Omaha World-Herald editorial

The car's a real gas.

An important fuel of the future is on its way to the Omaha area, thanks to the efforts of the Metropolitan Utilities District.

A $2.3 million federal grant won by the utility will allow it to construct two compressed natural gas filling stations for public use.

Natural gas is a practical, less polluting and cheaper way to power vehicles if there are places where drivers can fuel up. That has been a major stumbling block in the move to alternative-fuel cars and trucks, a Catch-22: Until enough cars use an alternative fuel, service stations would not sell it. And until service stations sell it, few people would buy alternative-fuel vehicles.

M.U.D.'s new filling stations will solve at least part of that problem. With two stations open for business in metropolitan Omaha, drivers of natural gas cars will be able to get fuel when they need it. NG vehicles are specially constructed to use the fuel safely.

So far, M.U.D. has 65 natural gas vehicles in operation, about 25 percent of its fleet. During the past 10 years, its NG cars and trucks have prevented 2.6 million pounds of carbon dioxide pollution from entering the atmosphere and averted the need for more than 28,000 barrels of oil, the utility reported.

The grant money also will buy 96 NG vehicles, some going to M.U.D. and others to Metro Community College, Happy Cab and other organizations.

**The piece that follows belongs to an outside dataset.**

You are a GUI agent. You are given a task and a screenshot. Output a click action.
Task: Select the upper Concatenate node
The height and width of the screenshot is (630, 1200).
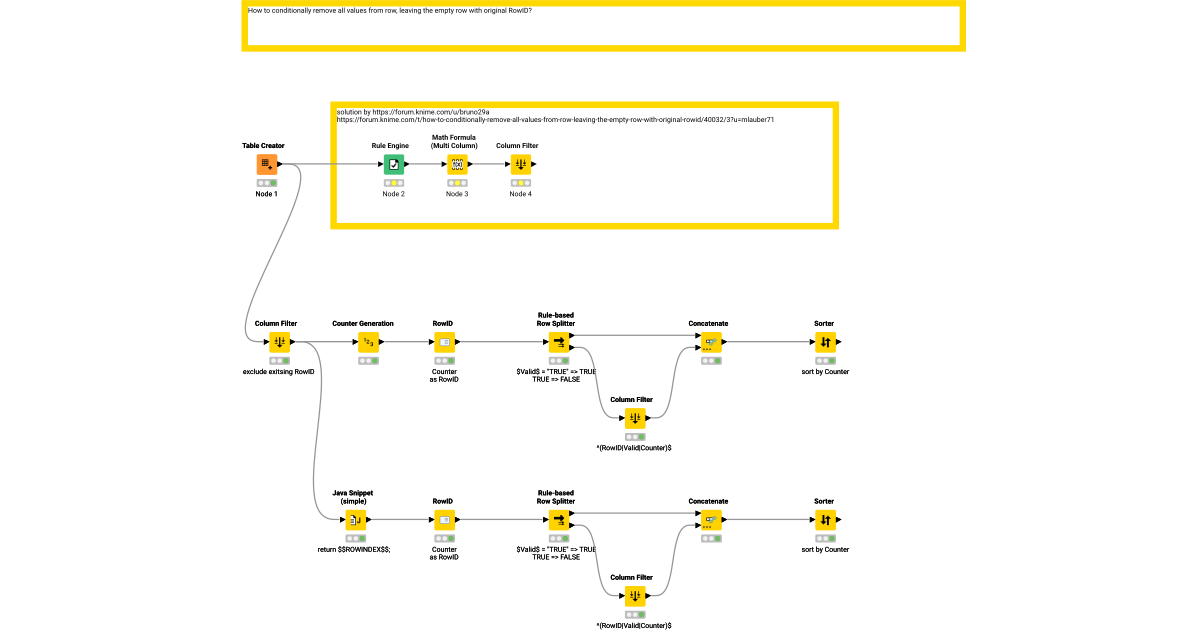710,342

And it will allow M.U.D. to finance a private fueling station for local businesses and political subdivisions.

M.U.D. is taking a leading role in bringing natural gas-powered vehicles to the Midlands. While the fuel is nonrenewable, it is abundant and relatively cheap.

Earlier this year, when gasoline was selling for about $2 a gallon, the equivalent amount of natural gas was 99 cents, or 49 cents after a federal subsidy.

Opening up the use of natural gas for more Midlanders' cars can serve drivers and the energy economy well as the nation transitions to more renewable sources of horsepower.